SQL Server Storage
At its heart, SQL Server is just a place to keep data. There’s a lot of fancy logic for putting data
in quickly and finding the data you need quickly but bottom line it’s just a
bunch of database stored and a bunch of disks (or other storage). That means that the key to understanding and
maintaining SQL Server is understanding the way it stores data. There have been hundreds of articles, books,
posts, and tweets on this topic in the years of SQL Server’s existence so you
might well ask why I’m posting yet another one.
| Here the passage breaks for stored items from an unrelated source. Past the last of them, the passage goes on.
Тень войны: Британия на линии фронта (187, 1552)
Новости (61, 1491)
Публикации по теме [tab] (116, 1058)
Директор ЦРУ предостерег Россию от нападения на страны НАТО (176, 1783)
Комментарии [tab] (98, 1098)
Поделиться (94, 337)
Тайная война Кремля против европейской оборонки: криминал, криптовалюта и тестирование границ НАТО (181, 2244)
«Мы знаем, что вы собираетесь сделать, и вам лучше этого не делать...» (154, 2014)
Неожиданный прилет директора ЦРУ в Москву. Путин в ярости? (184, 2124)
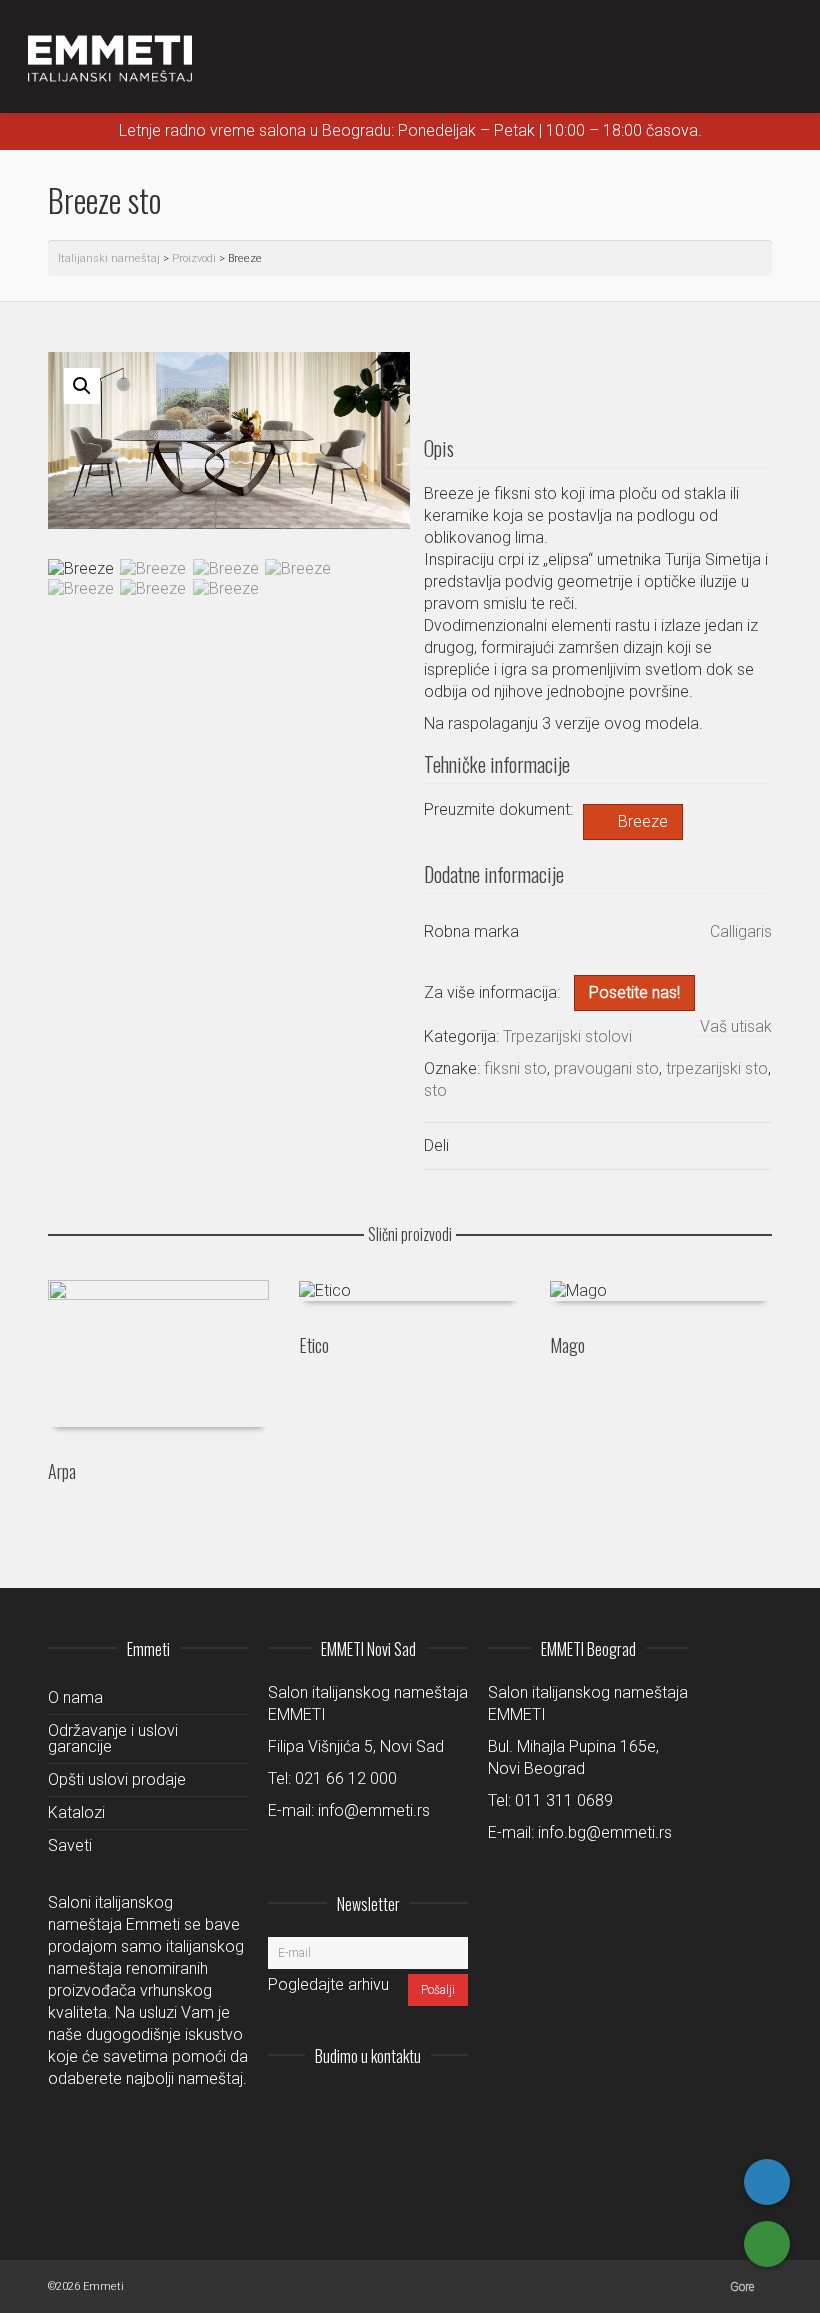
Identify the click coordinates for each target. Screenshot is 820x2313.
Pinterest (452, 2105)
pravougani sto (606, 1068)
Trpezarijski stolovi (567, 1036)
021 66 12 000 (346, 1778)
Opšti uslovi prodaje (117, 1779)
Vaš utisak (736, 1026)
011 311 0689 (564, 1800)
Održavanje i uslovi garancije (113, 1738)
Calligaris (741, 931)
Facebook (408, 2105)
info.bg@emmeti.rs (605, 1832)
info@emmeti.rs (374, 1810)
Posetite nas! (634, 992)
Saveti (70, 1845)
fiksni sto (515, 1068)
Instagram (320, 2105)
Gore (742, 2287)
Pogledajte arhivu (328, 1984)
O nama (75, 1697)
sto (435, 1090)
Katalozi (76, 1812)
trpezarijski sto (717, 1068)
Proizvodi (194, 258)
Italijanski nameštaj (109, 258)
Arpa (62, 1471)
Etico (314, 1345)
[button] (82, 386)
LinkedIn (364, 2105)
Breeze (643, 821)
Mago (567, 1345)
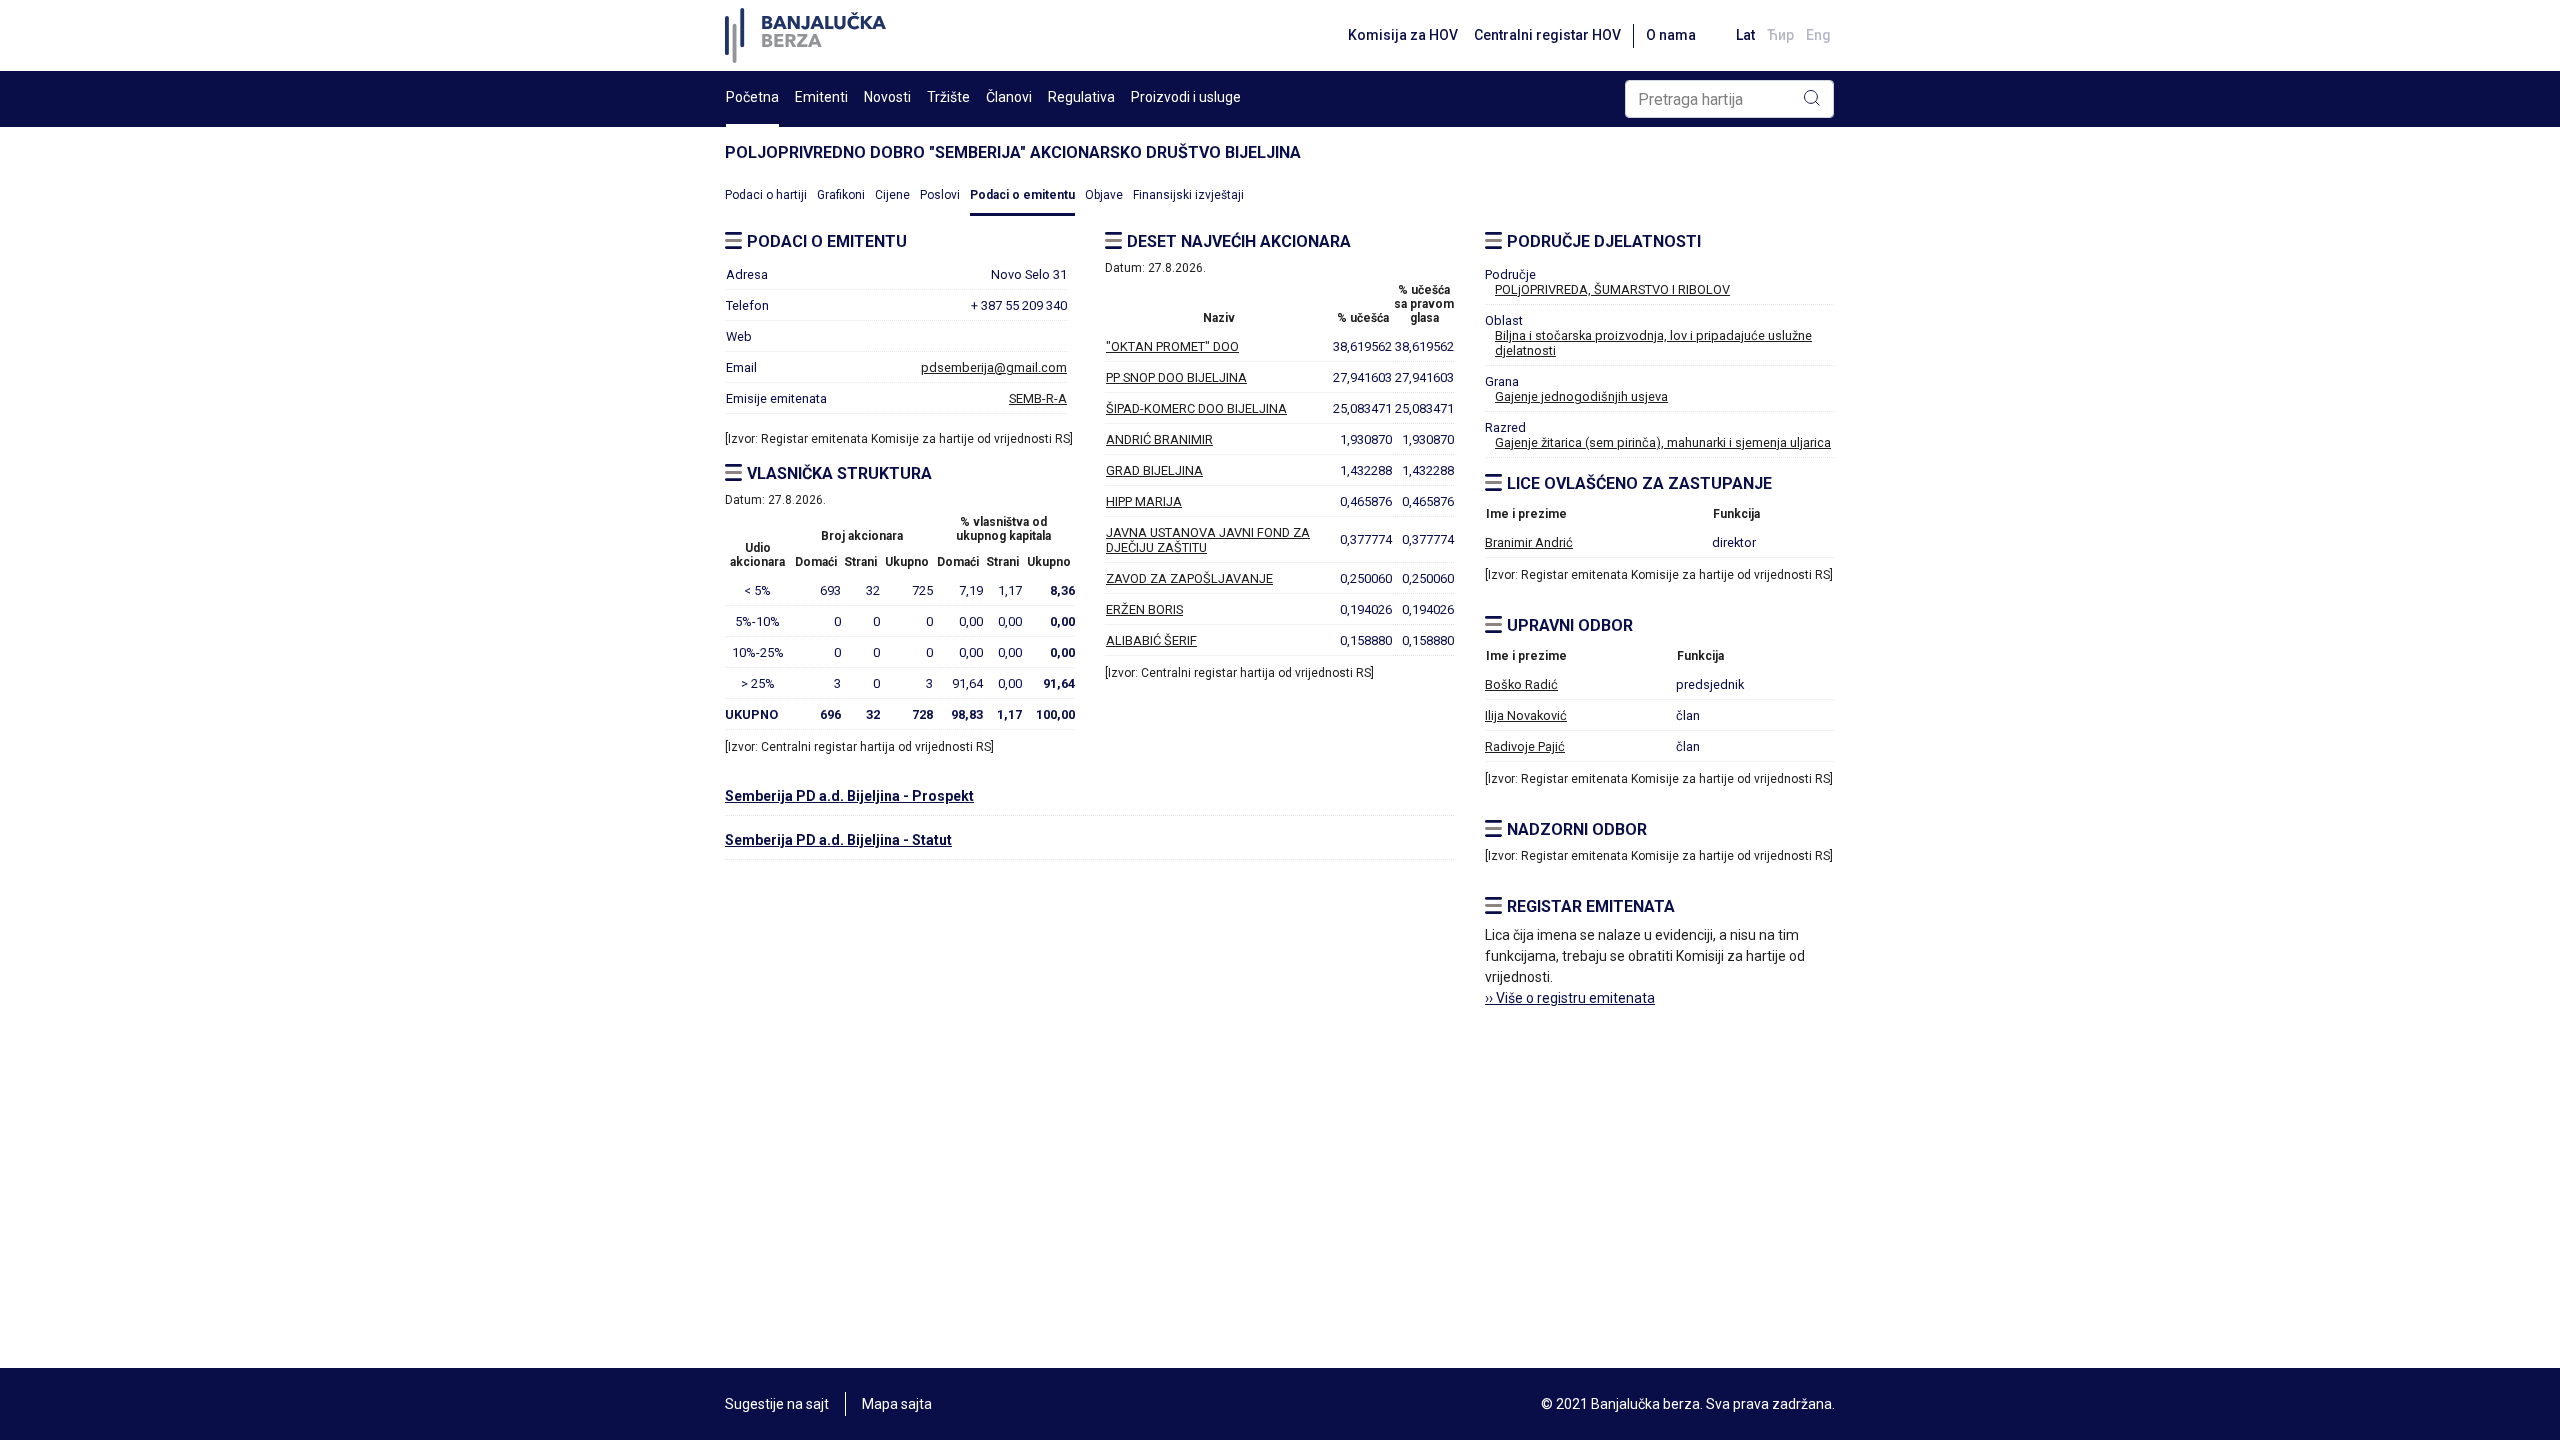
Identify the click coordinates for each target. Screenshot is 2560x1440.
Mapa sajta (897, 1404)
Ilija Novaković (1526, 715)
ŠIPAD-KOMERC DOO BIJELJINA (1196, 408)
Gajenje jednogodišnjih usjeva (1581, 396)
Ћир (1780, 35)
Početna (752, 97)
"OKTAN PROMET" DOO (1172, 346)
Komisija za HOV (1403, 35)
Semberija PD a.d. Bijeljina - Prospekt (849, 796)
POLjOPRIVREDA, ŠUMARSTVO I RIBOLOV (1612, 289)
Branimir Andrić (1529, 542)
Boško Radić (1521, 684)
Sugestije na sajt (777, 1404)
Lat (1745, 35)
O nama (1671, 35)
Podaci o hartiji (766, 195)
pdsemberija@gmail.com (994, 367)
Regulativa (1081, 97)
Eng (1818, 35)
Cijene (892, 195)
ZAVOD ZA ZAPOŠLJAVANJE (1189, 578)
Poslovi (940, 195)
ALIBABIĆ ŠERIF (1151, 640)
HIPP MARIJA (1144, 501)
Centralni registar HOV (1547, 35)
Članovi (1009, 97)
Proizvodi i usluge (1186, 97)
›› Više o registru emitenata (1570, 998)
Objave (1104, 195)
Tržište (948, 97)
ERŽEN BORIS (1144, 609)
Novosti (887, 97)
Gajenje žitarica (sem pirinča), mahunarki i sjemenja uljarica (1663, 442)
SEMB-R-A (1038, 398)
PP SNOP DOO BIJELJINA (1176, 377)
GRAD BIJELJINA (1154, 470)
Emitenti (821, 97)
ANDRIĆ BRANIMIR (1159, 439)
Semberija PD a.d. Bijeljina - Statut (838, 840)
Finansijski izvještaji (1188, 195)
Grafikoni (841, 195)
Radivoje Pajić (1525, 746)
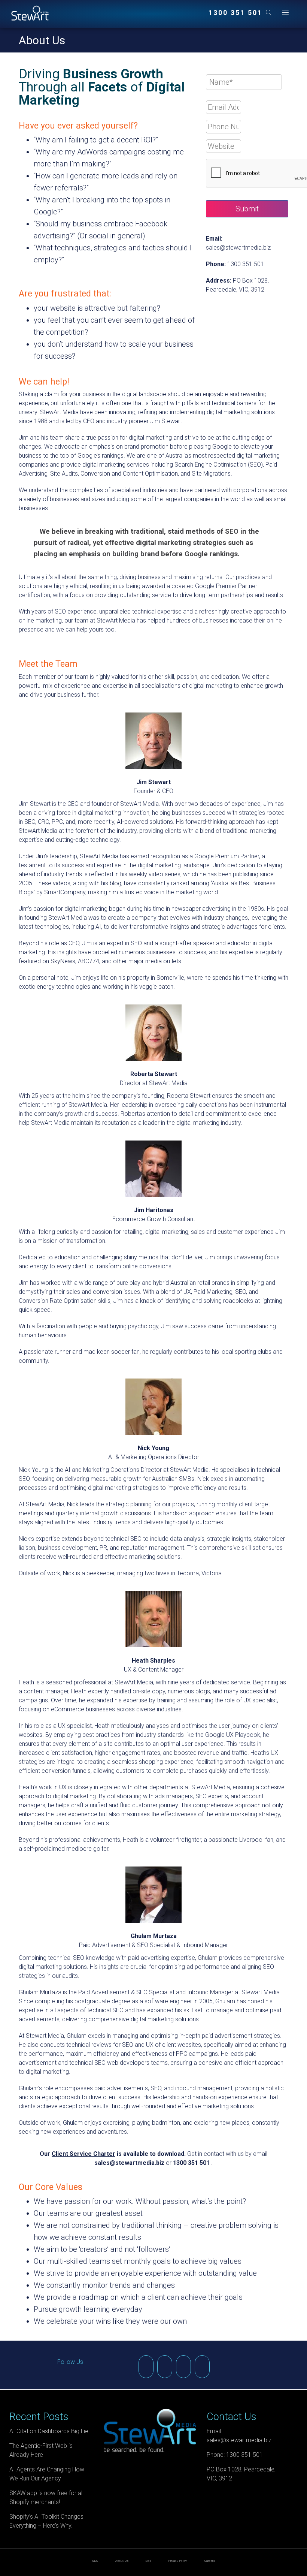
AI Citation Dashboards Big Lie (48, 2431)
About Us (121, 2561)
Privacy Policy (177, 2561)
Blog (148, 2561)
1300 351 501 (235, 12)
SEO (95, 2561)
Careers (209, 2561)
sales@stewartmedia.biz (238, 247)
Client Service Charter (83, 2153)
The answer is that in spite of all the available information, over half
of the SQL Server infrastructures I work on have made significant mistakes in
storage management so I am writing this so I have something to point to when I
run into DBAs who manage databases with storage issues. This isn’t intended to be a comprehensive
treatment of storage but rather a summary of the things I see problems with
most often.
Windows Filesystem
Since SQL Server storage uses Windows to manage the actual
storage, it’s necessary to talk a little bit about how Windows stores
data. Warning – this is an
over-simplified high level view of Windows.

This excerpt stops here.